Thursday, 24 May 2012

Review: Andrew Miller, Pure



On a long journey, you might finish this 300 page novel at one sitting. I thought I might do so, but the pace and decisiveness of the first two hundred pages does slacken into something less certain as Andrew Miller draw his story to a close.

Paris before the Revolution is one of those places which can be turned into the setting for a fiction with reasonable confidence. A back catalogue of novels and films sets the parameters of verisimilitude. Nothing in Andrew Miller's book struck me as anachronistic or wrong. There is much evocative detail.

The story is a work of imagination constrained by a delimited time and place of action. In 1785, the government decides to clear the overflowing and unhealthy body- and bone-packed cemetery of the Innocents in the centre of Paris. Andrew Miller imagines the year-long work being entrusted to a young engineer and what must have been involved in carrying it out. It is here that there is much credible detail.

Along the way, there is attempted murder, rape, suicide, romance and revolutionary stirrings done with enough conviction and craft to make us care about what happens to whom.

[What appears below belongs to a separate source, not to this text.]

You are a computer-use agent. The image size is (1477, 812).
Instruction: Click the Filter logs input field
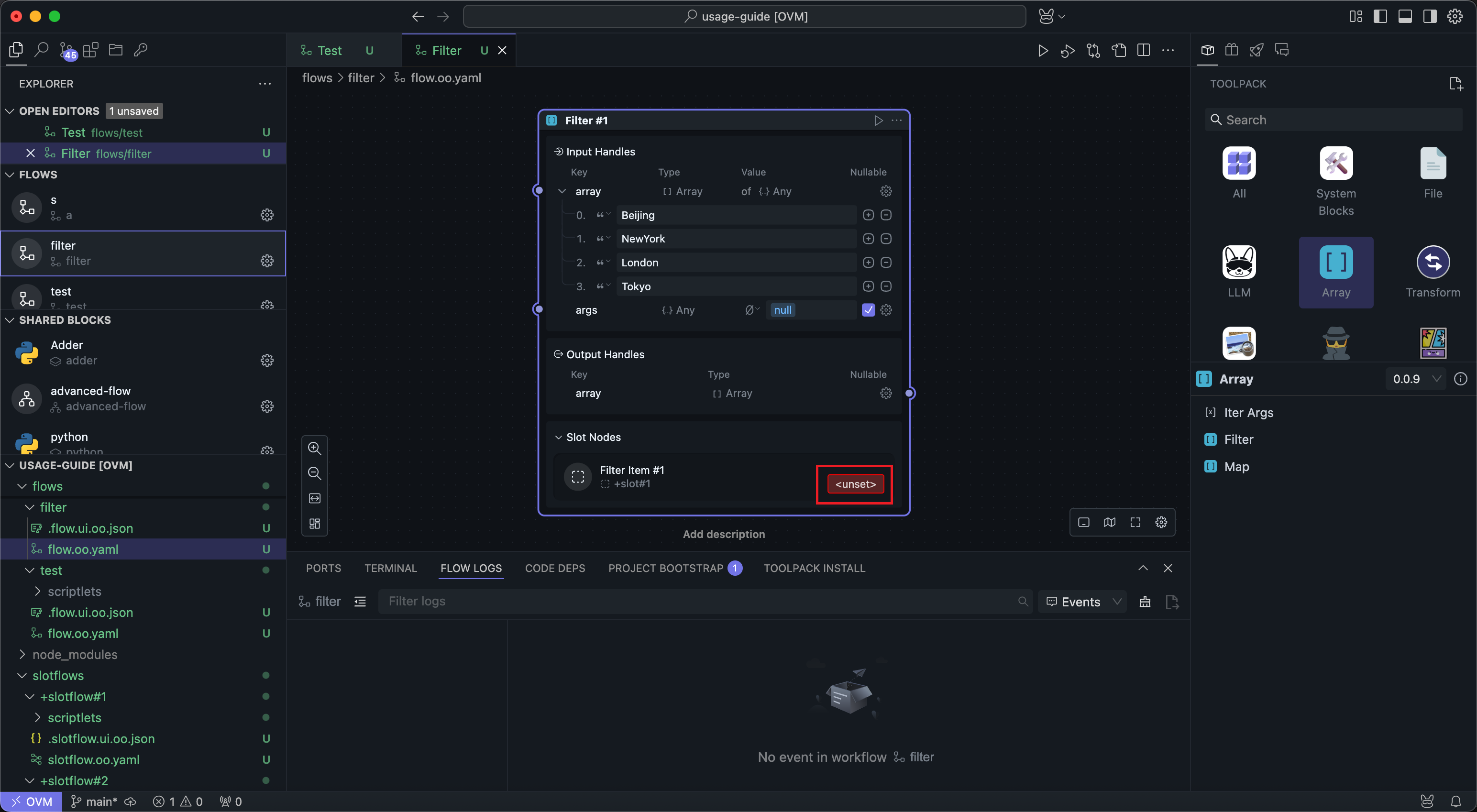coord(699,602)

There is much which is macabre and disconcerting, but Miller adopts a brisk - perhaps dandyish - style which carries us above the stench of the graveyard and the charnel house. And with numerous opportunities to give the book a tragic ending, he decides instead to give us a glimpse of such ordinary happiness as human beings can achieve in their journey towards oblivion.

I suppose when reviewing a novel, one is nowadays supposed to end with a decision. So I give you Recommended.